Until recently, scanlation platform MangaDex was buzzing along as a true giant in the manga world. Serving tens of millions of visitors every month, the site was home to a dedicated fanbase.
On March 17, however, the site was targeted in a malicious attack that saw an unnamed third-party gain unauthorized access to an administrator account by utilizing information found in an earlier database leak. That attack was followed up a second three days later which used a developer account to inflict further damage.
Rather than trying to patch all possible attack vectors, MangaDex took the decision to shut itself down and continue work on a new version of the site. Meanwhile, the malicious actor demanded $10,000 in bitcoin, an amount that the site’s operators declined to pay.

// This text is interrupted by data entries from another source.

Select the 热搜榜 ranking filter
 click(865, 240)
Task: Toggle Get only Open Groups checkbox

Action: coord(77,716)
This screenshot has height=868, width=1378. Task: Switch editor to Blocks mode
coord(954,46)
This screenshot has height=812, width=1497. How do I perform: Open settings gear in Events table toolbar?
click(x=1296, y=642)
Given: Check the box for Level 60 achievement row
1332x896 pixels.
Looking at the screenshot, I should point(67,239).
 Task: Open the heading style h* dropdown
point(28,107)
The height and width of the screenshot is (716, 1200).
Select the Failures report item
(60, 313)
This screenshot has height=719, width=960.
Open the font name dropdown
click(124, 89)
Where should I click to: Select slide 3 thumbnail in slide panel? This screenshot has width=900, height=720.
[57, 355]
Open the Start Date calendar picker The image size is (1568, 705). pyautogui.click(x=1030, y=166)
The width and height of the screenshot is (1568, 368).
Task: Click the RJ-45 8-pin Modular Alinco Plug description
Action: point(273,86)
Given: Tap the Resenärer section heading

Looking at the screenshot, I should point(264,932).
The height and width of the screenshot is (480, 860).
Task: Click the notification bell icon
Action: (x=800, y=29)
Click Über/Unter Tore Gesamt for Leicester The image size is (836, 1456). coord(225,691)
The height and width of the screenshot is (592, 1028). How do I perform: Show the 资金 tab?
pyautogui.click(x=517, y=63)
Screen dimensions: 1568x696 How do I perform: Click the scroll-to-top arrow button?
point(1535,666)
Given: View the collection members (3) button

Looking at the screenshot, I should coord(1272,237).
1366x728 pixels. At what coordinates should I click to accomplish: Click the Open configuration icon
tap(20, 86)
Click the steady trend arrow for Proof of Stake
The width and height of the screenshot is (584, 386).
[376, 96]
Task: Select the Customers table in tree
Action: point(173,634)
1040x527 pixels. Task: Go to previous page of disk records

Full Site Database In The Hands of Bad Actors
As previously reported, MangaDex has acted responsibly by keeping users regularly informed on the fallout from the hack, including potential risks and how they can be minimized. Last month the operators indicated that there was no evidence of a recent database breach but told users to expect the worst, advising them to change passwords on any accounts that might share the same password as their MangaDex account.
Unfortunately, new information released this week indicates the worst-case scenario of a full database leak has now become reality.
“[W]e have positively identified the database leak in the wild, as we had feared would happen. This means that your username, email, IP address and securely hashed passwords are now potentially public knowledge,” MangaDex’s operators warn.
“If you have not done so yet, we strongly advise that you change your credentials on any site that you may have shared with MangaDex.”
The latest information obtained by MangaDex indicates that the database has not yet reached peak exposure as it is currently being “shared privately”. However, MangaDex warns that these groups have “ill intentions against MangaDex and have chosen to be complicit in the breach by keeping quiet about it, likely for unethical reasons.”
Who these third parties are is not being disclosed but MangaDex fears that ultimately the data will be more broadly shared.
“We do not know how many people have their hands on the data, or how long they have had it, but we expect the responsible parties to escalate the situation soon after by releasing the data publicly in some form,” they warn.
MangaDex Working With ‘Have I Been Pwned?’
Have I Been Pwned? (HIBP) is a website that allows Internet users to check whether their personal data has been leaked online following a data breach. At the time of writing the site carries information from breaches on 521 websites amounting to a staggering 11,145,906,797 accounts, 590.4 million of which relate to Facebook breaches. As a courtesy to its users, MangaDex says it is now working with HIBP.
“We are currently working with HIBP (https://haveibeenpwned.com/) to get the affected accounts added and notified, and plan to find a way to properly notify everyone affected via email,” MangaDex says.
While the site is also apologizing to its users for the breach, it’s worth noting that following a data breach at Facebook, the company did not personally contact affected users. This shows that there are varying standards when it comes to dealing with compromised account data and MangaDex is at least doing what it can to prevent additional damage.
As reported earlier this month, MangaDex also took action at Github to prevent the spread of its code.